Was die Besetzung angeht: Der Tristan des Ian Storey war schlicht eine Katastrophe, in der zweiten Vorstellung verlor er seine ohnehin unschön timbrierte, eng geführte, problematische Stimme total. Er quälte die Zuschauer sehr, weshalb sie ihn am Ende des 2. Akts ausbuhten. Daraufhin ließ er sich indisponiert erklären und markierte den dritten Akt nur noch. Man hörte über weite Strecken gar nichts mehr von ihm. Eine Zumutung! Solide immerhin die Brangäne Michelle Deyoungs, die allerdings optisch zur Oma mutierte. Matti Salminens König Marke, nobel und sicher wie immer, hat inzwischen hörbar Alterspatina angesetzt und an Kraft verloren. Aber immer noch eine Stimmatorität. Daniel Barenboim zauberte das Stück routiniert aus dem Hut. Nur: Die Scala ließ ihn zu nie gekannter Form auflaufen. Und das Orchester der Mailänder Scala ließ Farben aufleuchten, die man bei der Berliner Staatskapelle nie gehört hat. Ein italienisches Orchester eben. Und ein hochgefahrener Orchestergraben. Da blüht Wagner auf. Die Sensation dieser Aufführung war Waltraud Meier, die als Isolde über sich selbst hinausgewachsen war und mit einer Energie, Glut und Dramatik sang und spielte, wie man sie kaum je zuvor erlebte. Da überhört man auch gern ihr flackernde Stimmführung und die vielen ungenauen, falschen Töne. Hochintelligent immerhin lagt sie sich die sängerisch Partie zurecht. Chéreau hat´s möglich gemacht.

 

 

 

Die zweite große Wagnererfahrung betraf Neapel, die 2000 Jahre alte Stadt am Golf, die ein noch größeres, noch älteres und – mit Verlaub gesagt – noch schöneres Opernhaus besitzt als Mailand. Immerhin war Neapel ja lange vor Mailand Weltstadt, auch Weltstadt der Oper. Neapel pflegt eine alte Wagnertradition. Im Grunde seit Wagners Zeiten, als der „Meister“ in dieser Weltstadt am "Parsifal" komponierte. Der kam denn auch dort fast gleichzeitig mit dem Mailänder "Tristan" heraus. In einer ebenfalls sehr werktreuen Insze-nierung des italienischen Regisseurs Federico Tiezzi, der vor antiken Säulen, zwischen Flusskieseln und klassischen Reißbrettentwürfen das Drama der Sinnenabtötung zur Erlösung der Welt in Schwarz und Weiß ansiedelte.

 

Erstaunlich, wie sehr auch er sich an Wagners Szenenanweisungen hielt.
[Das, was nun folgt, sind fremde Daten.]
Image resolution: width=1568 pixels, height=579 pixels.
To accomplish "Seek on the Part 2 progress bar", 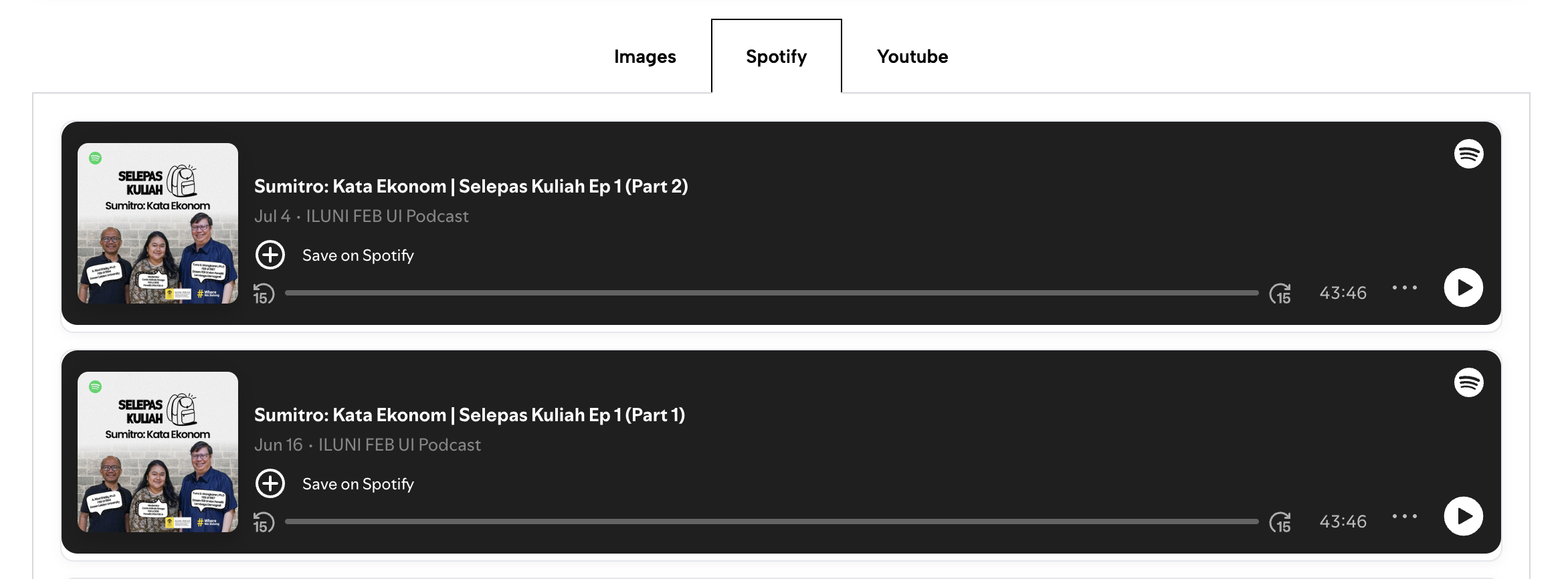I will point(771,293).
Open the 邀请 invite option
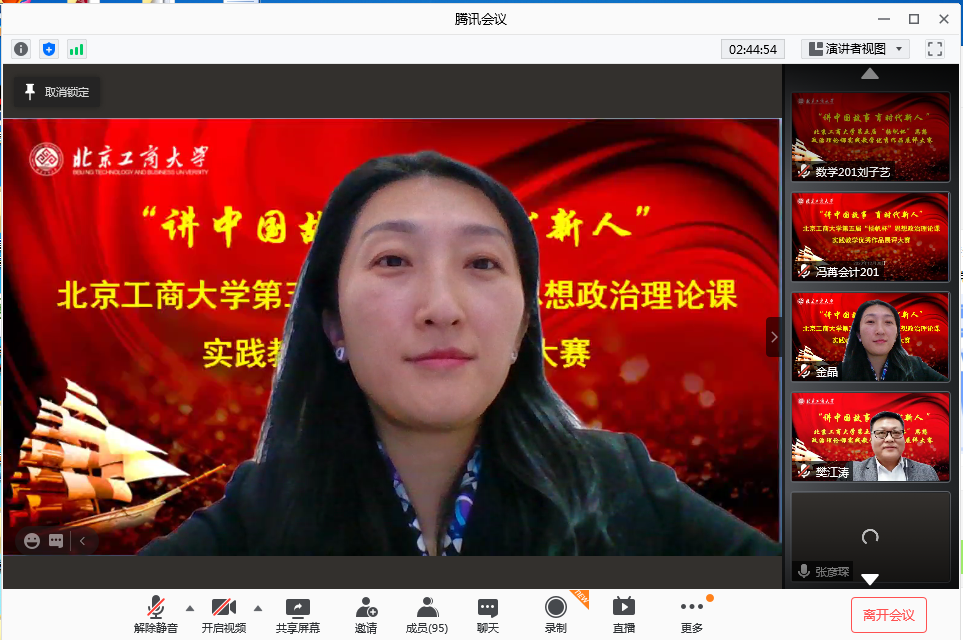 [x=366, y=614]
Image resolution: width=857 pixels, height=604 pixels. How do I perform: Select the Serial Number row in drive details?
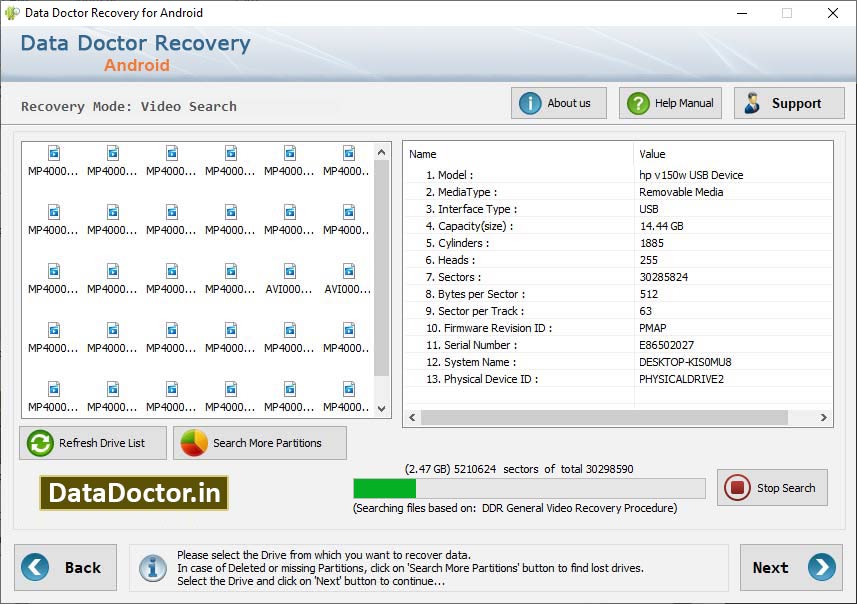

Auch diese Inszenierung ist Nichts für Freunde des deutschen oder britischen Regietheaters. Aber das Stück fand statt, und es war anrührend zu sehen, wie das funktionierte, ohne alle Opernkon-ventionen, ohne alle Peinlichkeiten selbst bei den Gralsszenen, die als Versammlungen alter, weißhaariger Tattergreise in weißen Talaren gezeigt werden, Greise, die mehr von Folianten als von der Welt zu halten scheinen. Der Gral ist eine verstaubte Bibliothek. Am Ende streifen die Gralsbrüder ihre Kluft ab und zeigen sich als orangefarbige Saniassins. Wagners Beschäftigung mit dem Buddhismus läßt grüßen. Einmal der Welt enthoben, gleich welcher religiösen Überzeugung, immer der Welt verloren, das ist die Botschaft dieser Inszenierung. Parsifal hat das begriffen und zieht weiter, nachdem er die Gralsgesellschaft erlöst, aber eben nur zur Veränderung erlöst hat. "Erlösung dem Erlöser" bleibt uneingelöste Illusion. Eine einleuchtende, konsequente Inszenierung, in der keine Minute – nicht mal im anderthalbstündigen ersten Akt – Langeweile aufkam. Weil alles plausibel erzählt wurde.

 

 

Mehr noch als in Mailand macht man in Neapel eine musikalische Erfahrung, die das Wagnerhören deutscher Ohren nachhaltig verändert. Das barocke Teatro San Carlo (aus dem Jahre 1737) mit seinem sehr breiten und tiefen, aber eben fast auf Zuschauerniveau hochge-fahrenen Orchestergraben ermöglicht eine Klangsinnlichkeit, die alle Unvergleichlichkeit des Bayreuther Festspielhauses Lügen straft. So brilliant, so transparent, so glitzernd, so unteutonisch, so impressionistisch und dabei so klar hört man Wagner selten. Asher Fisch hat Großes vollbracht am Pult. Er hat Wagners "Parsifal" entfesselt zu einem mediterranen impressionistischen Klangrausch, ohne den spätromantischen Mystizismus des Werks zu verraten. Damit löst sich das Problem der Wagnerstimmen ganz von selbst. Keiner muß schreien. Es wurde bis an den Rand des Flüsterns gesungen. Man hat – anders als bei Barenboim in Mailand - jedes Wort verstanden. Und die Besetzung war in allen Partien fabelhaft: Albert Dohmen sang einen glaubhaft gequälten Amfortas, Kristinn Sigmundsson eine bestürzende Autorität von Gurnemanz, Lioba Braun eine junge, sinnliche Kundry. Die Wortverständlichkeit war nicht zu überbieten. Und Klaus Florian Vogt dürfte der derzeit beste Parsifal-Tenor sein, den die Opernwelt aufzubieten hat. Mit der größten Natürlichkeit und mit schönem Strahlglanz seiner Stimme singt er, jung, blond, und auch noch blauäugig den tumben Toren, so, wie man ihn sich nur wünschen kann, aber eben selten hört. Es lohnt sich. In Italien in Wagneraufführungen zu gehen!

 

 

Beiträge in der ARD und in "Orpheus"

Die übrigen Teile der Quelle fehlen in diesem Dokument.